Required work – Rewrite the record lines from the one containing "Task: Open the Запуск startup menu item" through the one containing "Action: point(105,125)", inclusive, as a Markdown table with columns named Entry and Text, skipping any blank lines. Leave the pictures out.

Task inputs –
----------------

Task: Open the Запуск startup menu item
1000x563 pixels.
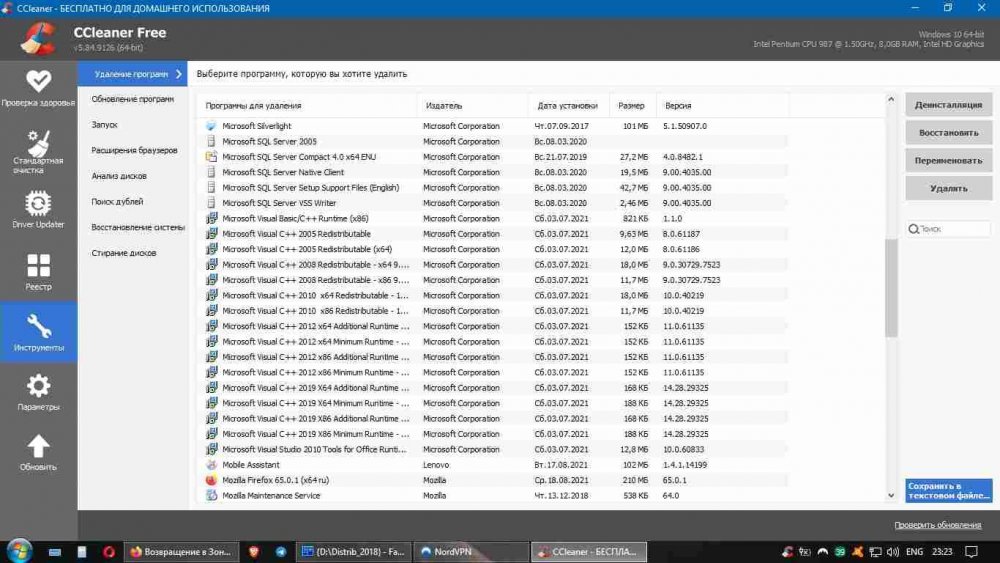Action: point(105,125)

----------------

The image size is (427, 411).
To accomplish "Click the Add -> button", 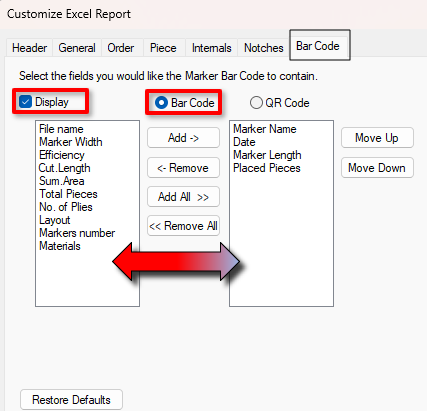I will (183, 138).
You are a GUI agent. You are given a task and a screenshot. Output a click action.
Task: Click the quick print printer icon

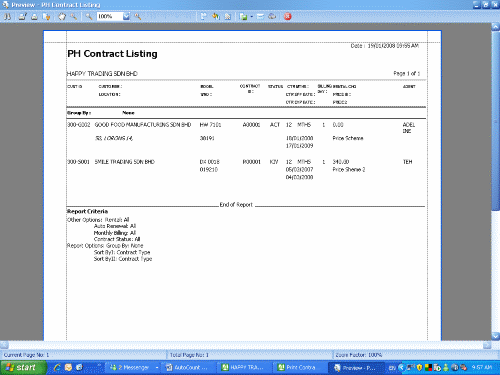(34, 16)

----------------

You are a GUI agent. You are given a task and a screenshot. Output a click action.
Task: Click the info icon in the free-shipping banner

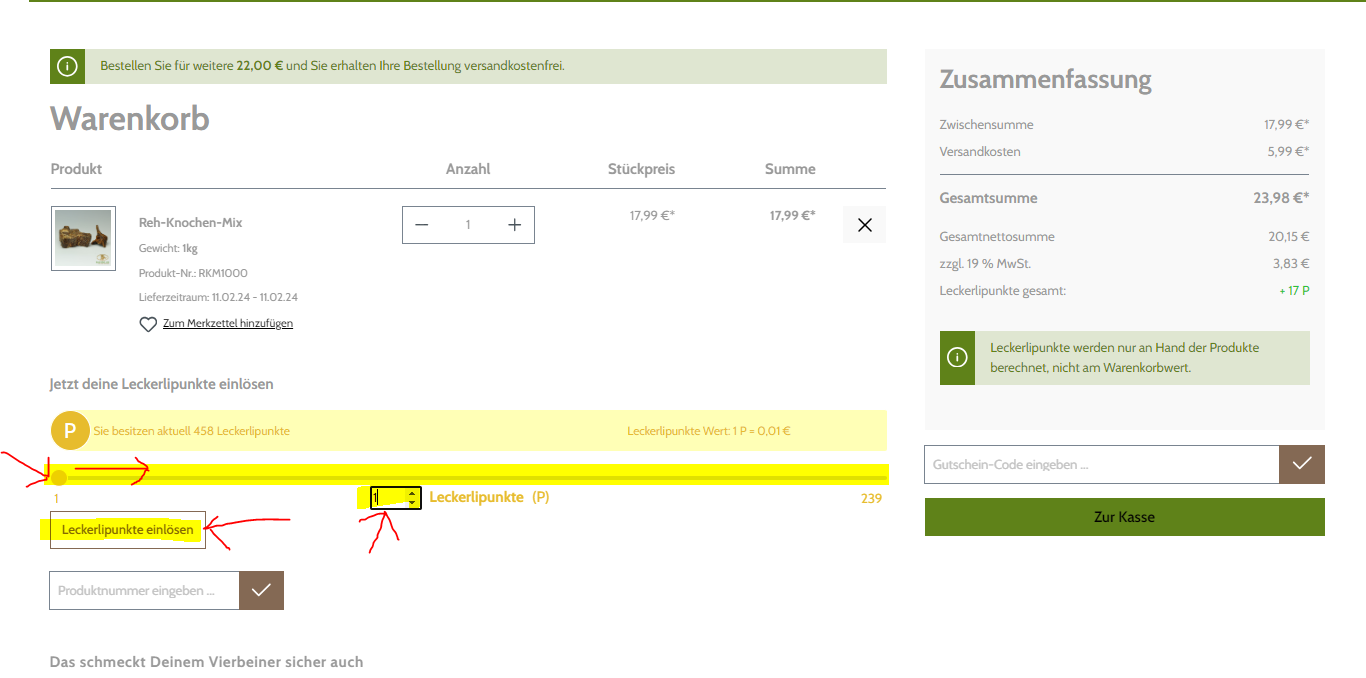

----------------

Output for this task –
| Entry | Text |
|---|---|
| 1 | Task: Open the Запуск startup menu item |
| 2 | 1000x563 pixels. |
| 3 | Action: point(105,125) |